Plenty are under the impression that women’s golf at Muirfield, home of this week’s AIG Women’s Open, did not begin until 2017, the year when the club agreed to take female members. The truth, though, is a tad different.
The first of two Curtis Cups was played over the links of the Honourable Company of Edinburgh Golfers in the summer of 1952, and the second in 1984.
With regard to the ’52 version, the fact that one of the worst shanks in Christendom was struck by a woman on the Sunday of that week could well explain why the men felt it safer to keep to themselves for so long. The woman in question was an American by the name of Grace DeMoss, and the scene of her crime was the 15th hole.
Though the members had made the women welcome for this famous amateur fixture, some of the conditions laid down for the occasion were every bit as archaic as you might have expected in those days. For example, the visitors were told that they could use the clubhouse facilities ahead of the match but not thereafter. Again, they were advised that practise on Monday was out of the question until after a quarter to three. Members of the Edinburgh Men’s Court of Session liked to play on a Monday and they had to take precedence.
“She shanked it,” cried the watching Americans.
Both teams were housed at the neighboring Greywalls Hotel, a suitably peaceful hub until that night when DeMoss had the mother and father of all nightmares. She dreamed that she was in the throes of her singles when a party of teammates, clad in white coats, appeared over the horizon to tell her that America’s honor rested on her shoulders.
Her friends would no doubt have dismissed the dream as so much nonsense, and reminded the girl that their side had not lost in 20 years.
As it turned out, that nightmare was all too real. In what was the deciding match, GB&I’s Elizabeth Price was two up after 14 holes when, to no one’s great surprise, things suddenly looked to be taking a turn for the better for the USA as Price plowed from bunker to bunker down the 15th. Bernard Darwin, The Times golf correspondent, was fearing the worst. He loathed the thought of having to write yet another article in which he would end up penning “some insincere congratulations to the conquerors.”
At much the same time, a well-known British amateur who had positioned himself beside the 15th green, was heard to mutter: “Only a socket can save us now.”
And that, courtesy of DeMoss, is what they got, with Tom Scott, the editor of the old Golf Illustrated magazine, describing it as “a socket which will be for all time immortal.”
“She shanked it,” cried the watching Americans.

If the British press were kind enough to lay down their tools after the second of the sockets, the same did not necessarily apply to the American scribes. Rhonda Glenn, author of that lovely “Illustrated History of Women’s Golf” made it five: “Every time she shanked it until she had nearly circled the green, winding up not 15 feet away from the site of her original pitch shot. The spectators, meantime, kept a respectful silence as each in turn thought he or she might be the next victim of this hideous affliction.”

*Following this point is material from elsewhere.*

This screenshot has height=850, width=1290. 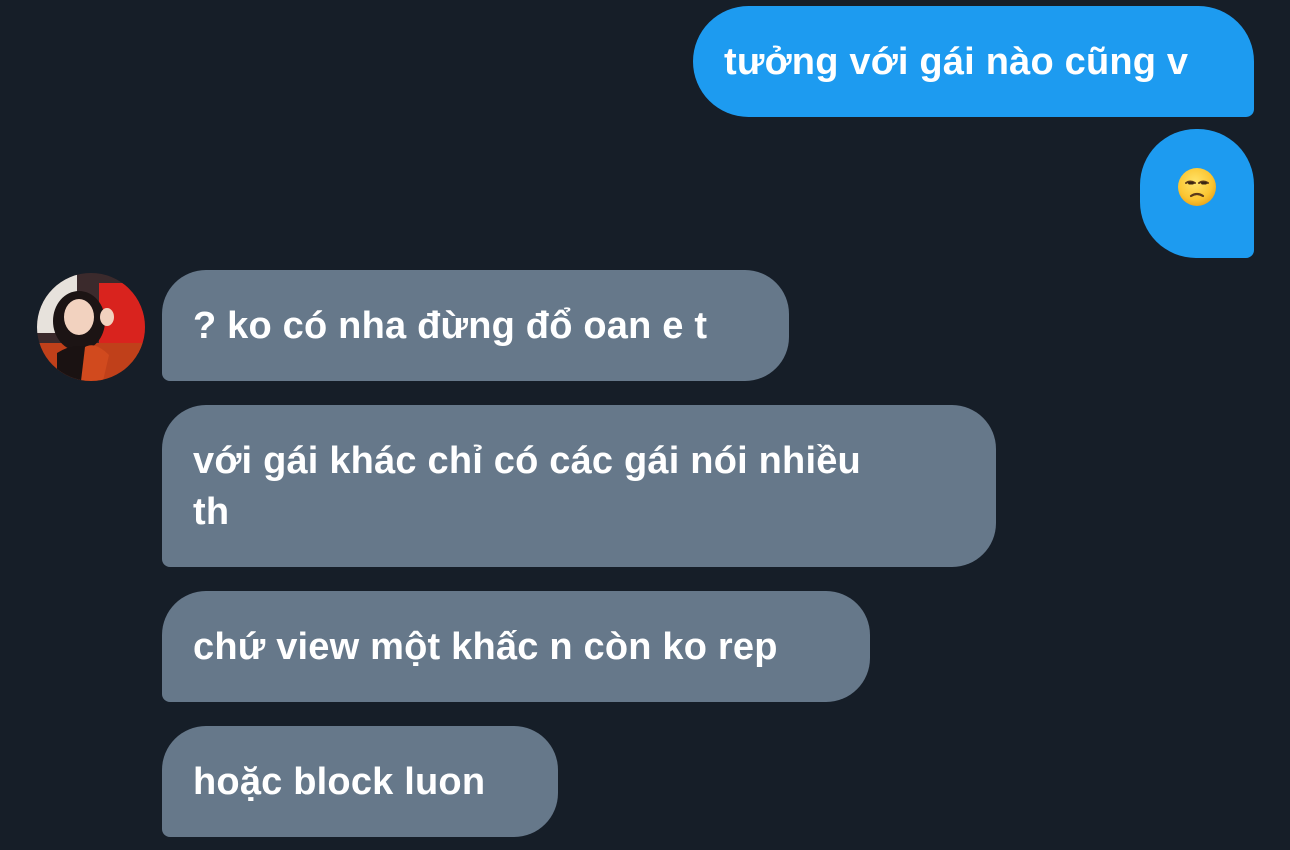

Following her spate of shanks, DeMoss was three down with three to play and the result was soon recorded as a 3-and-2 victory for Price and a momentous 5-4 win for GB&I.
It was as well that the players had not been invited back to the clubhouse for a final dinner, which in fact took place at the Marine Hotel in North Berwick. In keeping with tradition, the Curtis Cup was filled with champagne and passed round the room. Yet it was hardly goodwill all round as one of DeMoss’s friends, who was maybe still shaken by the on-course pantomime, refused to participate. According to Rhonda Glen, this prompted Polly Riley, a six-time Curtis Cup player, to lighten the mood by dancing on the table.

The second of the Curtis Cups at Muirfield was similarly not without its dramas. Though the match was in Scotland and there were two or even three Scots who could have been included in the team with no questions asked, the selectors filled the side with mostly English players, one of whom did not have too much on her golfing CV other than the fact that she hit the ball a country mile. The locals were furious, with those who had initially agreed to help with the volunteering having second thoughts before coming to heel.
What followed was a further bout of trouble when the opening ceremony included a display of Scottish Country Dancing, which prompted the Daily Telegraph to question whether there were any Scots on the dancing team.
The Americans won that year to the tune of 9 1/2 – 8 1/2, while any suggestion that the GB&I selectors had messed up did not take long to die down as the English player whose place should probably have gone to a Scot was none other than Dame Laura Davies. She turned professional later that year and, in the space of the next three years, won the Belgian, British and U.S. Opens.
This week, she is back at Muirfield to play in what will be her 21st Women’s Open since the event was accorded “major” status.